Both sides must be installed no higher than six-inches from the floor. This is known as the six-inch rule, which now applies to every operator including commercial and gate operators.
● On hollow metal doors it is best to install a structural angle or an ARB bracket so the operator has a strong point to lift the door from. Actually, the support should be provided on every steel door. Make it a habit!
At minimum supply a 21-inch piece of punched angle and screw it vertically from the center hinge between the third and top panel to the top section. Homeowners who install their own operator usually forget this important structural component. Always have an ARB door bracket with you in case you visit a garage with a damaged top section.
● Most operator motor heads are 10 inches wide. If your new operator head is around the same it may line up with the support angles already bolted to the ceiling saving you time on the installation.
● The overall length of an operator and rail for a seven-foot high door will be approximately 124 inches long. This can vary by manufacturer, but it will only vary by a few inches.
● On a sectional door, the curved arm connects to the door bracket, but on a one-piece door the straight arm connects to the door bracket and the curved arm connects to the trolley. With sectional doors set the down limit so the straight arm is angled slightly back toward the motor head when the door is closed. With your left shoulder next to the door the straight arm should point at 1 o’clock. and no more. Pointing it more will cause you to lose power at start.
● Operators with dual lighting on the sides such as the Guardian 628 are superior to one light in your face when you drive into a garage at night. After-all you really want to provide light where people exit the car and walk.
● If you want to electrically operate a door over 7 feet high you will need to use the rail for the next length up, (8’). This must be observed even if the door is only 3 inches over seven feet high. So, doors that are slightly higher than 7 feet need an operator rail for an 8-foot door. Price and plan the job accordingly. A nine-foot high door needs the rail for a 10-foot door. Consult the factory if not sure.
● Chain drives are strongest and the most durable.Belts are quieter, but weaker than chain, and more expensive. Screw drives are less efficient than chain or belt drives. They are inefficient because of the extreme friction produced. This is why screw trolleys continuously fail or wear out. The friction destroys them quickly.
● Remotes and wireless keypads transmit on low power RF which stands for RADIO FREQUENCY. And must be approved by the rules and regulations of the FCC (Federal communications commission under CFR 47 article 15.
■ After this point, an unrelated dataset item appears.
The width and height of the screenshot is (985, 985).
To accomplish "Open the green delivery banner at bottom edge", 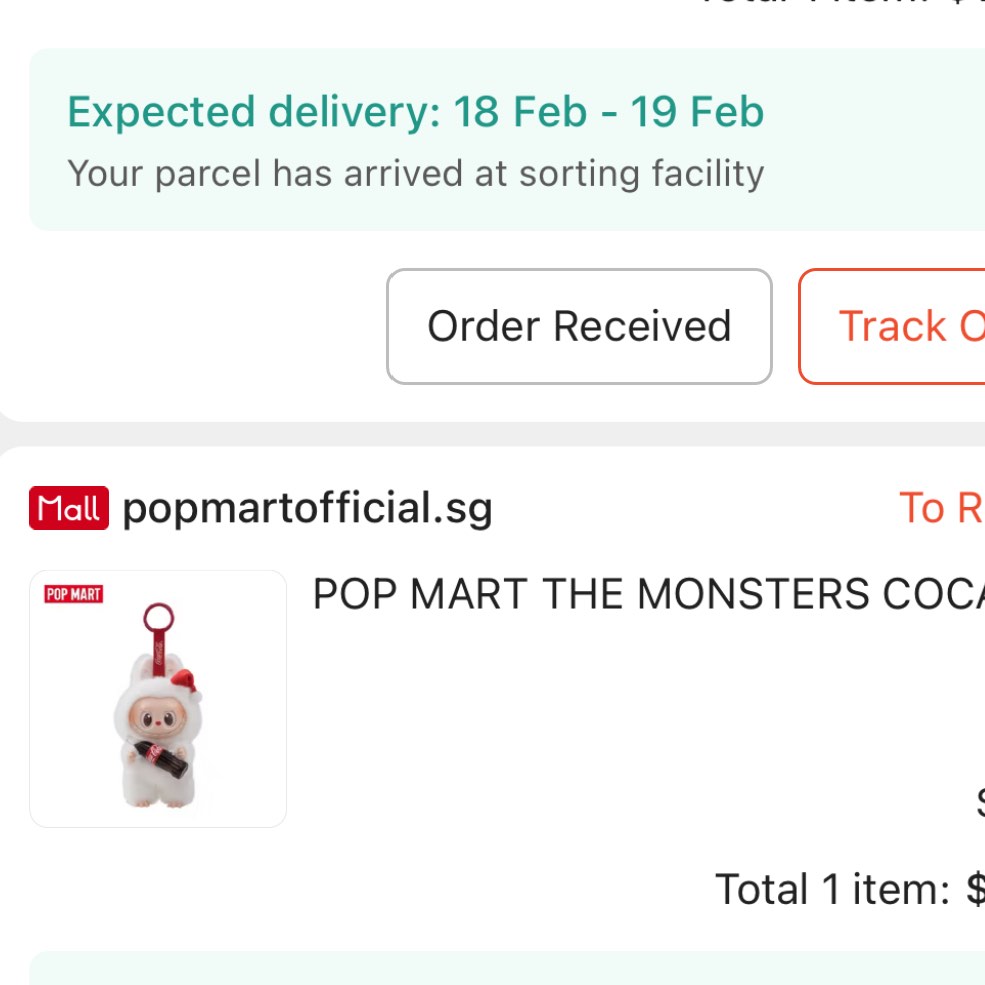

47 C.F.R. 15.5 contains a general provision that says; devices may not cause interference and must accept interference from other sources. It also prohibits the operation of devices once the operator is notified by the FCC that the device is causing interference.
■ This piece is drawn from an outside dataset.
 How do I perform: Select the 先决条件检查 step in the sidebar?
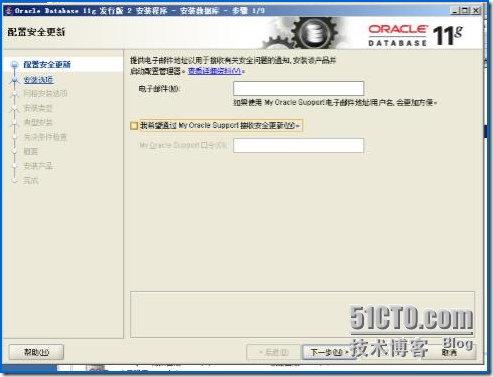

Basically article 15 says our remotes cannot produce any interference that may affect other wireless devices, but must accept interference from other RF transmitters.
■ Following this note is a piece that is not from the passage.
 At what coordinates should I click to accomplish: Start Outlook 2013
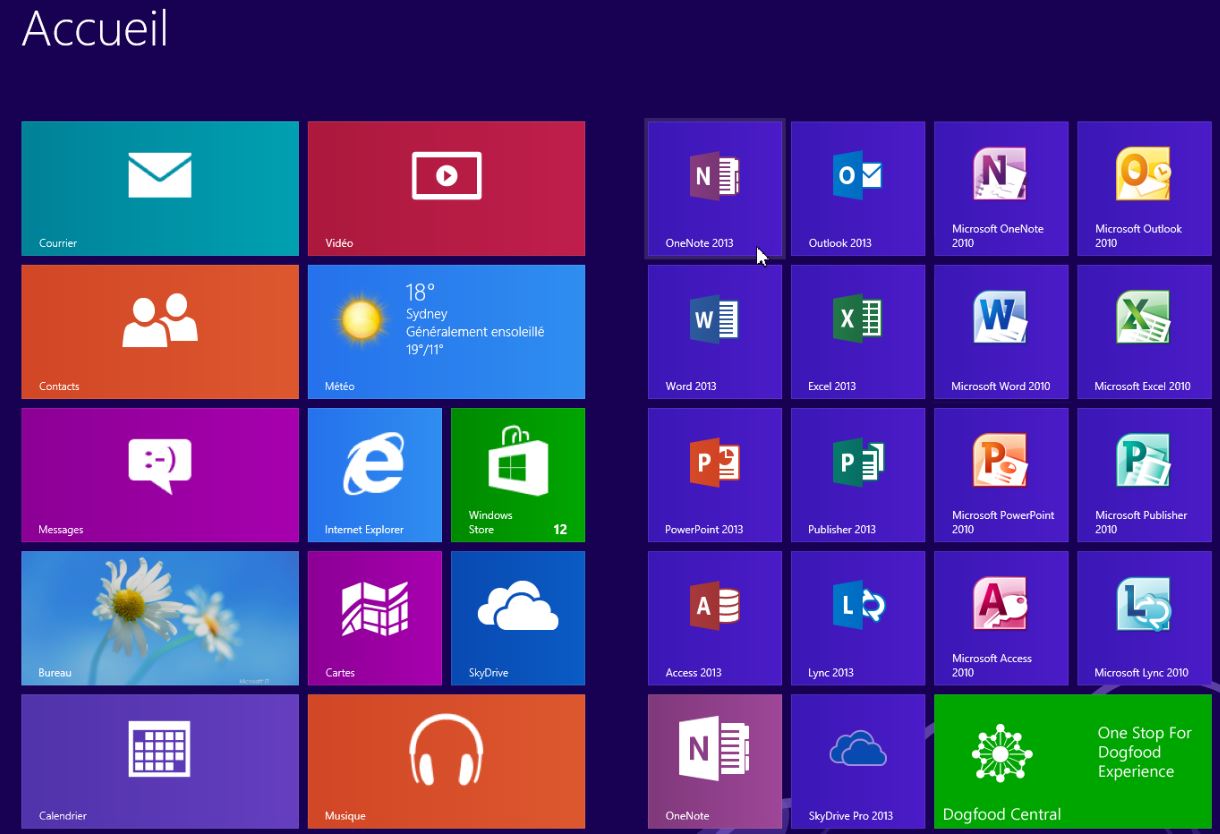(x=857, y=189)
It is due to this standard we sometimes have interference in our radio devices. It is a federal rule!
● When you attach the red release handle to the trolley, ensure the handle or knob is only 72 inches from the floor so children can reach it.
● Most residential door operator manufacturers provide the more secure rolling code for their remotes with millions of potential codes. The rolling code changes with each operation and even if someone grabbed or copied the code, it would be useless to them.
● Make sure all wires are secured well and not breached by a staple.
Shorted wires are a common issue. If the homeowner claims the door has opened on its own, check the wires. Most of the time the problem will be a short by a staple. On dry days everything will be fine, then after a rain storm, the humidity goes up and the damp staple shorts the circuit. You should also inspect the wires behind the pushbutton. If you come across an old fashion key-switch you should convince the homeowner it compromises they’re security and offer the more secure keypad.
● Remotes on car visors also compromise security. In warmer climates people sometimes leave the car window open a few inches where someone can reach in and steal the remote or walk up to a car parked in the driveway and press on the remote button with a stick and open the garage door. The best way to prevent this and enhance their security is to upgrade the customer to mini keychain remotes.
Then the mini remote goes with the person’s keys in their pocket, or purse and typically brought inside the home every night.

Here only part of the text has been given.